Autoregressive Predictive Coding: An unsupervised autoregressive model for speech representation learning

Overview

Autoregressive Predictive Coding

This repository contains the official implementation (in PyTorch) of Autoregressive Predictive Coding (APC) proposed in An Unsupervised Autoregressive Model for Speech Representation Learning.

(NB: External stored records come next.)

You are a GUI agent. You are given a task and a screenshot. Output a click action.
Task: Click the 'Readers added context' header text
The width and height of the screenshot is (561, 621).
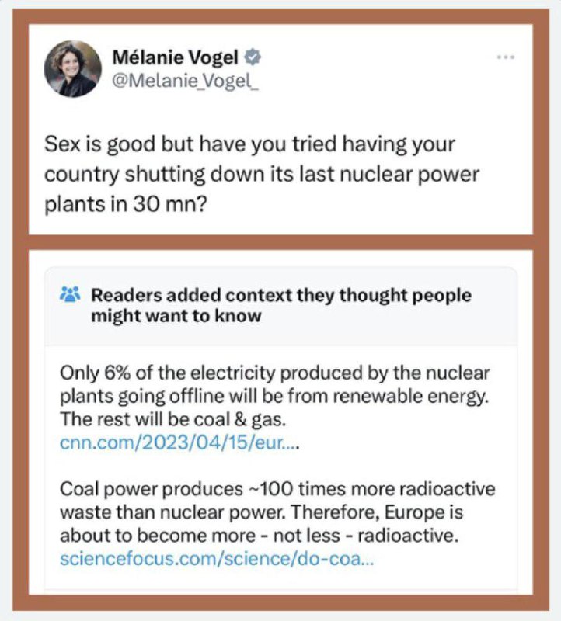tap(281, 296)
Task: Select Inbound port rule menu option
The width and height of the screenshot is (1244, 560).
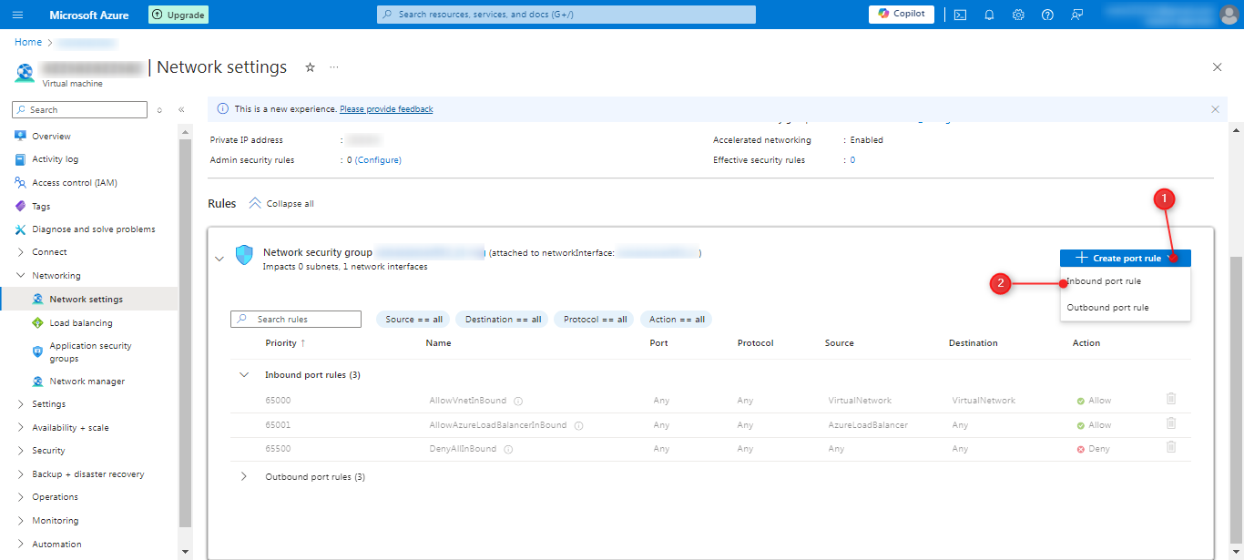Action: (x=1105, y=281)
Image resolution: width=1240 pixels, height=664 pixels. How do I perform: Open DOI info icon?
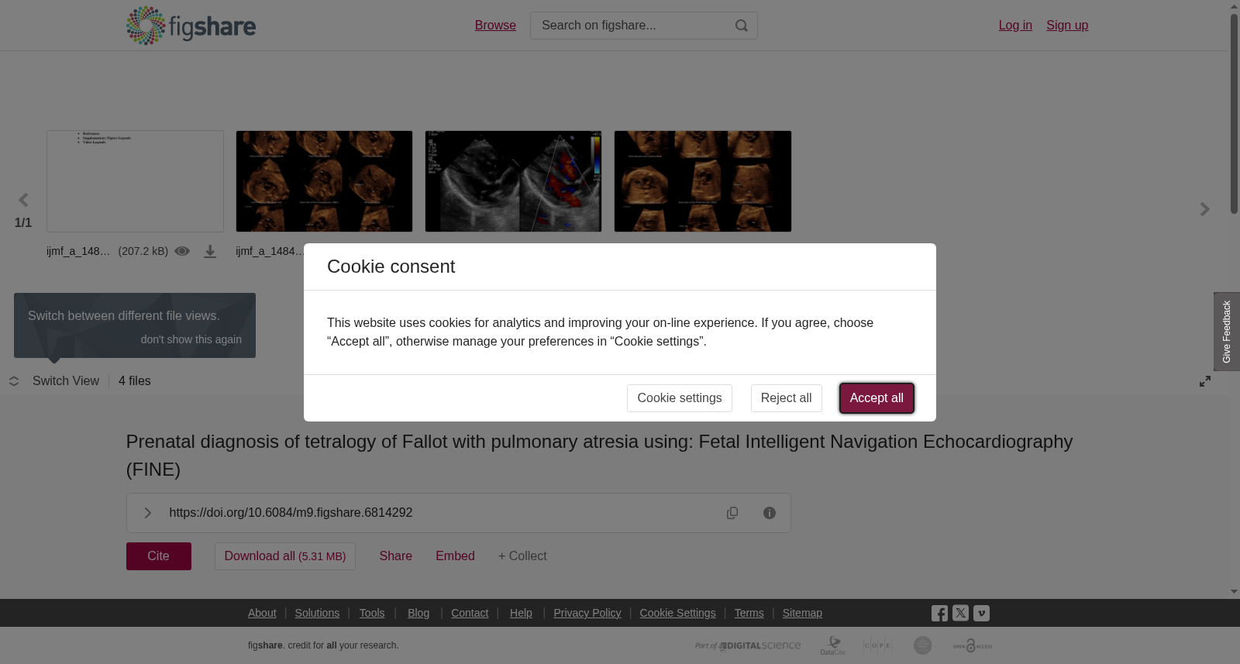tap(770, 513)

APC is a speech feature extractor trained on a large amount of unlabeled data. With an unsupervised, autoregressive training objective, representations learned by APC not only capture general acoustic characteristics such as speaker and phone information from the speech signals, but are also highly accessible to downstream models--our experimental results on phone classification show that a linear classifier taking the APC representations as the input features significantly outperforms a multi-layer percepron using the surface features.

Dependencies

  • Python 3.5
  • PyTorch 1.0

Dataset

In the paper, we used the train-clean-360 split from the LibriSpeech corpus for training the APC models, and the dev-clean split for keeping track of the training loss. We used the log Mel spectrograms, which were generated by running the Kaldi scripts, as the input acoustic features to the APC models. Of course you can generate the log Mel spectrograms yourself, but to help you better reproduce our results, here we provide the links to the data proprocessed by us that can be directly fed to the APC models. We also include other data splits that we did not use in the paper for you to explore, e.g., you can try training an APC model on a larger and nosier set (e.g., train-other-500) and see if it learns more robust speech representations.

Training APC

Below we will follow the paper and use train-clean-360 and dev-clean as demonstration. Once you have downloaded the data, unzip them by running:

xz -d train-clean-360.xz
xz -d dev-clean.xz

Then, create a directory librispeech_data/kaldi and move the data into it:

mkdir -p librispeech_data/kaldi
mv train-clean-360-hires-norm.blogmel librispeech_data/kaldi
mv dev-clean-hires-norm.blogmel librispeech_data/kaldi

Now we will have to transform the data into the format loadable by the PyTorch DataLoader. To do so, simply run:

# Prepare the training set
python prepare_data.py --librispeech_from_kaldi librispeech_data/kaldi/train-clean-360-hires-norm.blogmel --save_dir librispeech_data/preprocessed/train-clean-360-hires-norm.blogmel
# Prepare the valication set
python prepare_data.py --librispeech_from_kaldi librispeech_data/kaldi/dev-clean-hires-norm.blogmel --save_dir librispeech_data/preprocessed/dev-clean-hires-norm-blogmel

Once the program is done, you will see a directory preprocessed/ inside librispeech_data/ that contains all the preprocessed PyTorch tensors.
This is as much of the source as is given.